Five Green Seattle Partnership participants pose with shovels in hand, on a typical Seattle overcast day. They are performing greenspace restoration work.

SPR has a long history of ecological restoration. As manager of nearly 12% of the city’s property, we take our role in this seriously and use environmentally-responsible management practices for all our parks – from neighborhood parks to natural areas. Our Green Seattle Partnership has 1,845 acres of urban forest in some stage of restoration and has planted over 30,000 trees. This habitat restoration is a critical part of our urban ecosystem, and even extends to our developed parks where we are expanding our pollinator pathways. It also extends to our creeks and shorelines where we work to restore those riparian ecosystems.

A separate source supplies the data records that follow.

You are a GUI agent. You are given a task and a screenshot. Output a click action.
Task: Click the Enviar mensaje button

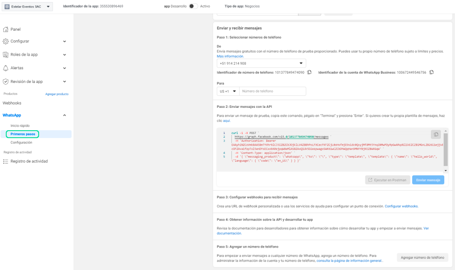[x=428, y=180]
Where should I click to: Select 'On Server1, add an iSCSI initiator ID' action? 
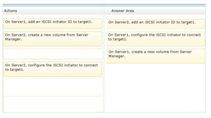click(52, 24)
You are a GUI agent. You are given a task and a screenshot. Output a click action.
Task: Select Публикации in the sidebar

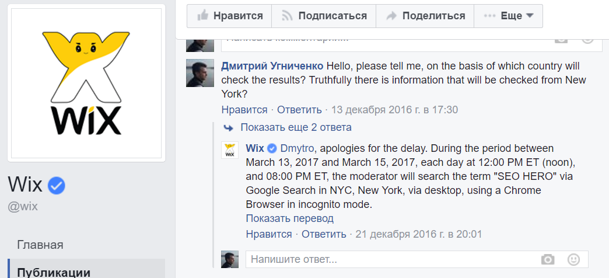pos(54,272)
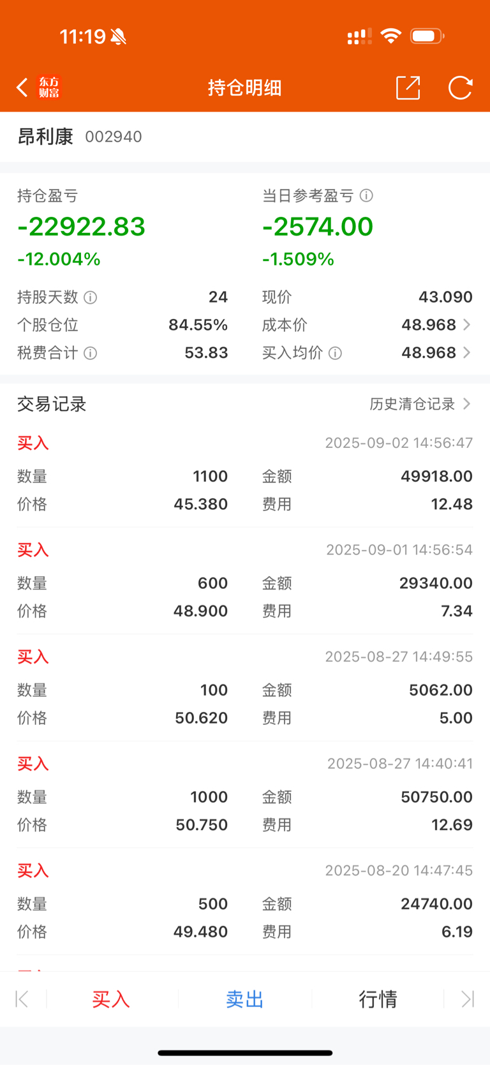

Equity is also a core of our work. Currently 94% of households live within a half-mile of one of our parks, which is great, but our acquisition strategy is not focused on getting to 100%, rather it seeks to focus our open space program in areas most in needs of the benefits they provide.

Four participants in the Seattle Conservation Corps work in a plant bed on a Seattle right of way, replacing shrubbery and soil. They are all wearing orange and yellow vests.

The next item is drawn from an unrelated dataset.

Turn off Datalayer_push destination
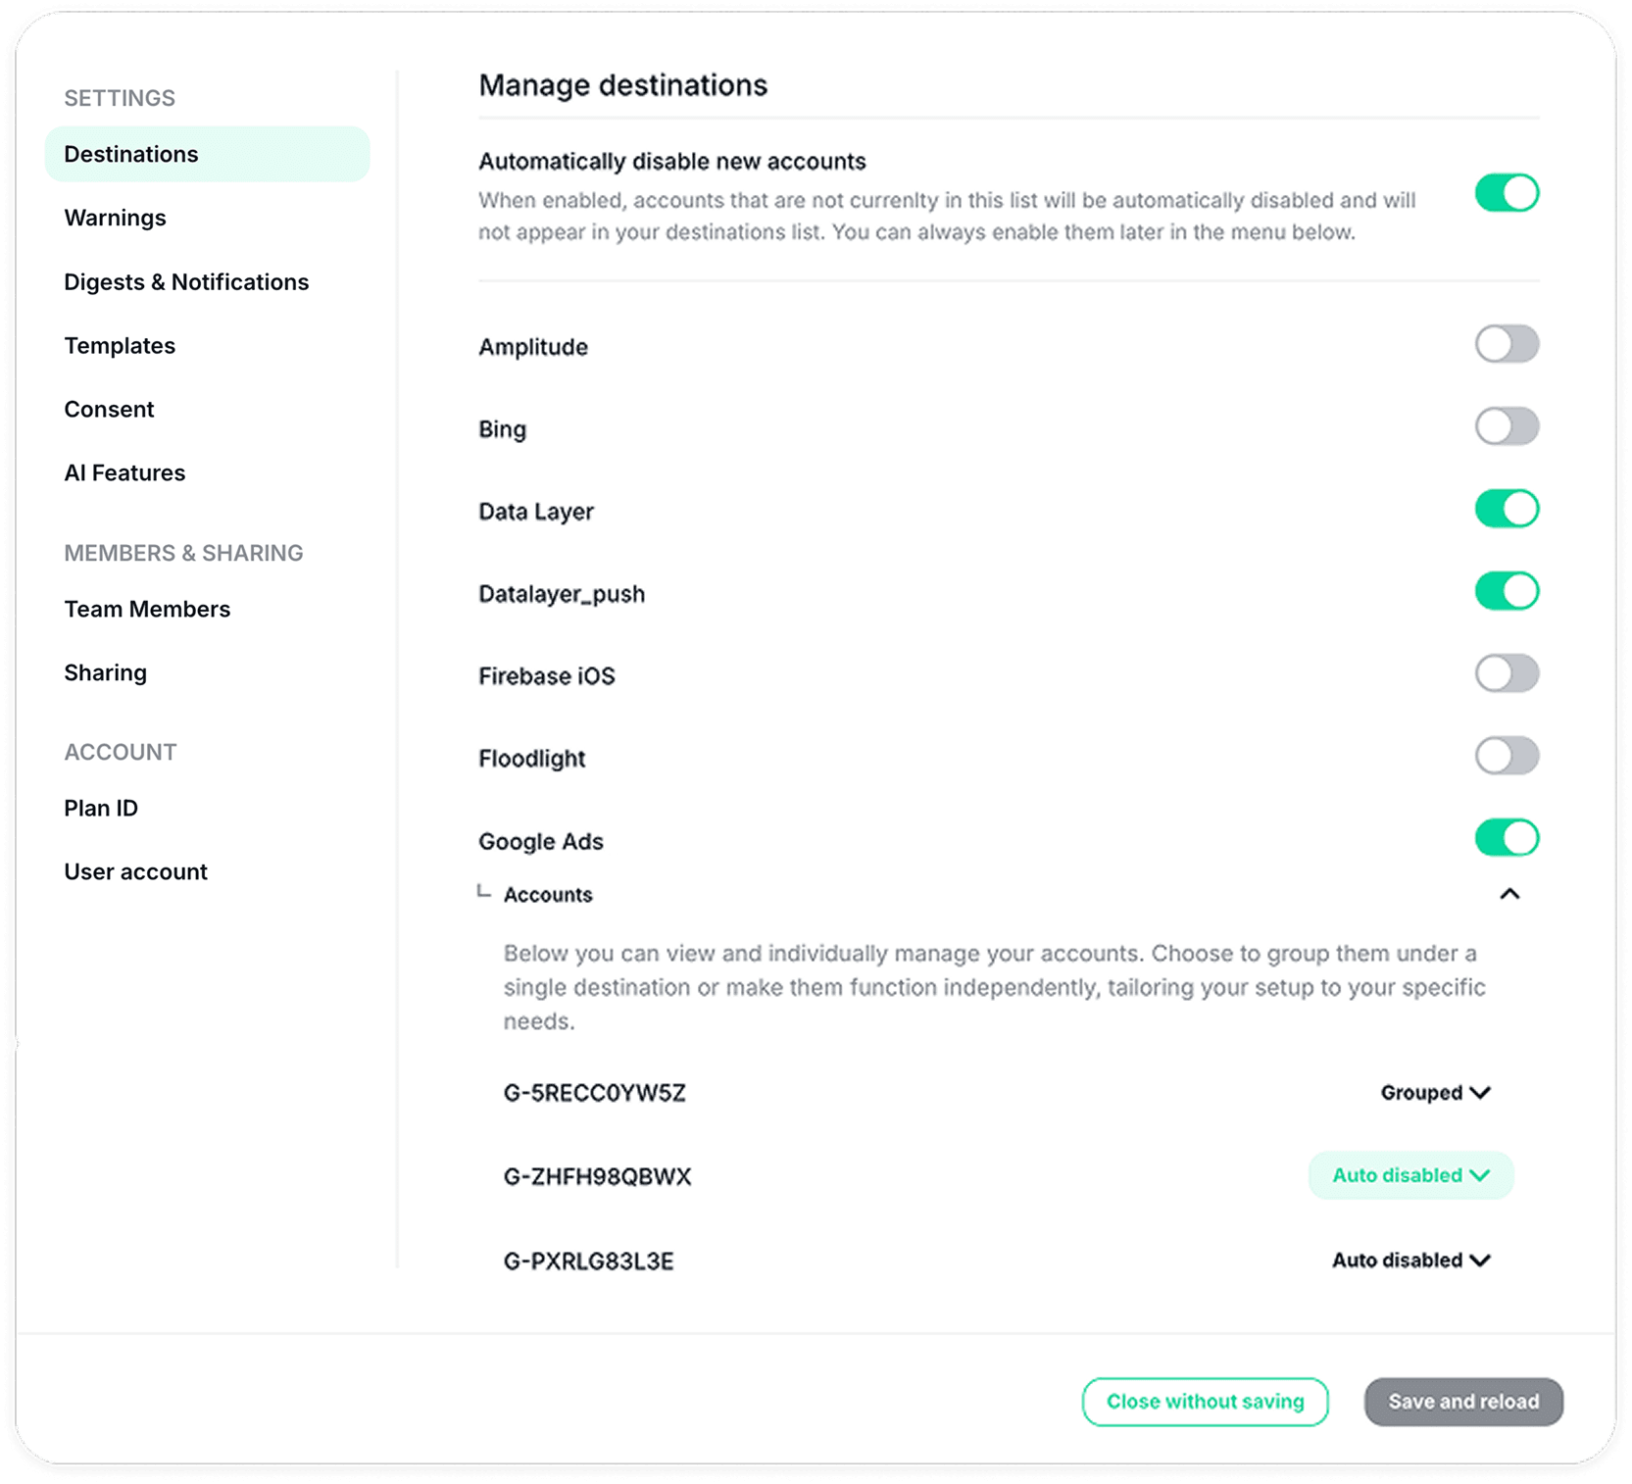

We also seek to create programming for people in identified equity areas in Seattle, such as expanding our environmental education programs out of our Environmental Learning Centers and into underserved neighborhoods. Finally, we also host green job pathways programs like the Youth Green Corps and Seattle Conservation Corps that provide experience, skills, and opportunities to enter green jobs in our field.

Three youth are harvesting corn at one of Seattle's community gardens.

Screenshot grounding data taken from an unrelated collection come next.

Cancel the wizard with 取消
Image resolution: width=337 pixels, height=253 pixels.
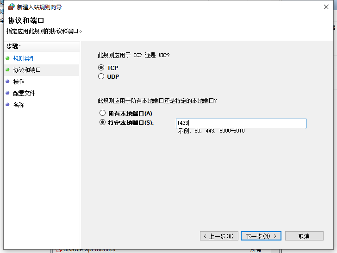coord(304,236)
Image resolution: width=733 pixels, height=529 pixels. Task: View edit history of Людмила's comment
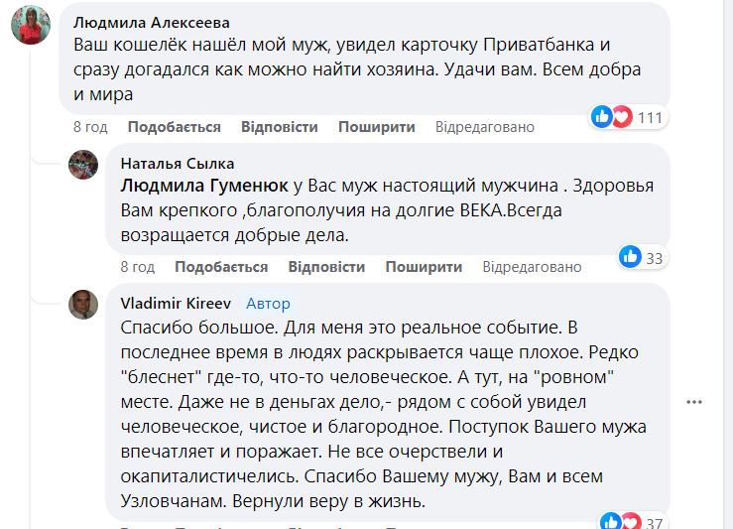[x=484, y=127]
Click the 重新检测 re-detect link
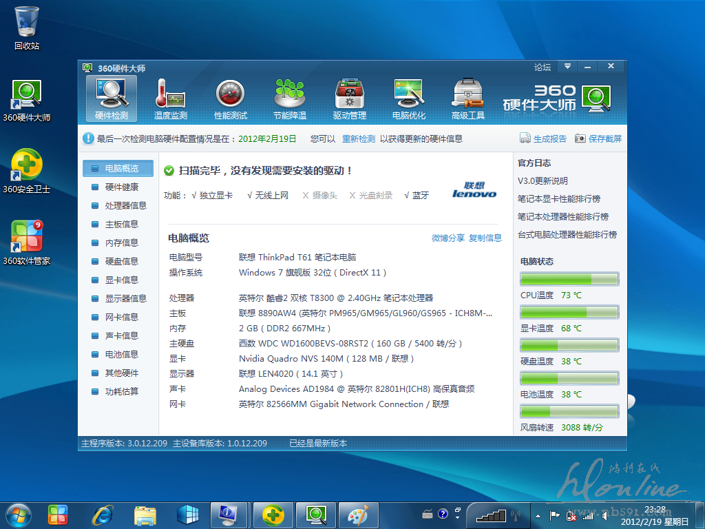 (x=359, y=138)
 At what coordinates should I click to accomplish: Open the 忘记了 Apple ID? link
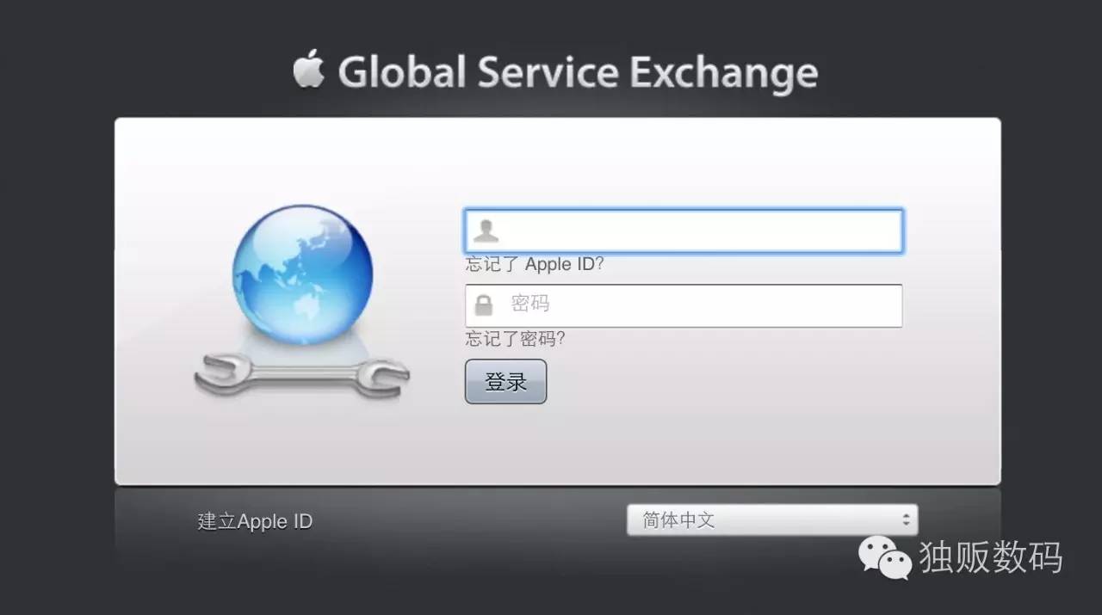(x=536, y=264)
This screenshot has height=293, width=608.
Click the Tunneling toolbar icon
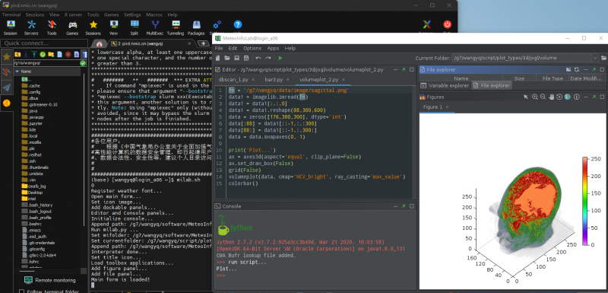(176, 28)
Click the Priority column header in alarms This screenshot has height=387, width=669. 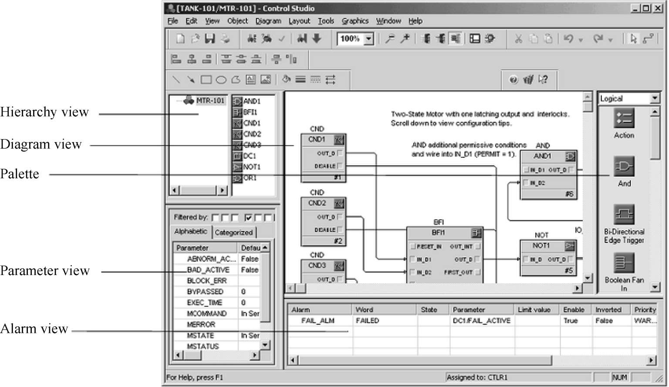point(645,309)
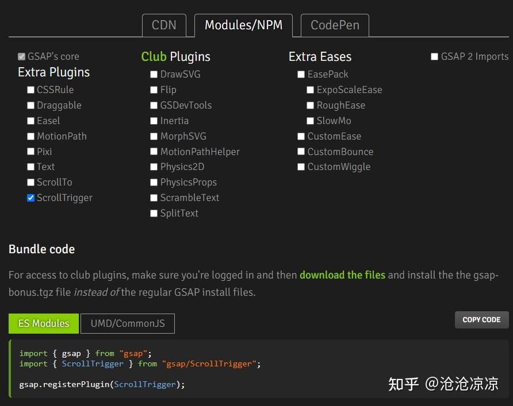Tick the DrawSVG club plugin

tap(154, 75)
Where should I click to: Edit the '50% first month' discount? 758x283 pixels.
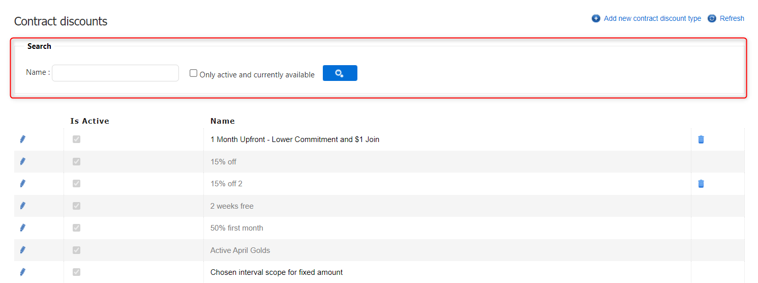click(x=22, y=228)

Through the Urban Food Systems Program, SPR also supports local production and consumption as ways to mitigate food insecurity. We manage over 700 fruit trees, many community gardens, and P-Patches to offer a chance for people who may not have yards to grow local, healthy, and organic food. This food is often then donated to food banks or communities in need to help mitigate food insecurities present in our community.

The picture frames the sign at the newly renovated Alice Ball Park. The sun is out and the sign lists the parks features with the signature rainbow sign: Community Plaza, Reading Nook, Nature Trail.

And we strive to reflect the diverse histories, cultures, and traditions of people who have made this city their home. Many parks are named after prominent BIPOC (Black, Indigenous, and People of Color) leaders in our community and include interpretation about their lives and contributions (check out this blog post for Black History Month). We are also working to undo the historical attempted erasure of Coast Salish peoples by restoring Indigenous place names in our parks as well as referencing traditional ecological knowledge. Finally, parks and community centers are affordable spaces to meet and gather in for many in our community. Historically, our parks are seen as one of the greatest democratizing forces in our city.

Addressing the impacts of climate change is a mammoth task, yet by directing our response first to those most impacted, Seattle Parks and Recreation is seeking to embody the relational solutions of climate justice.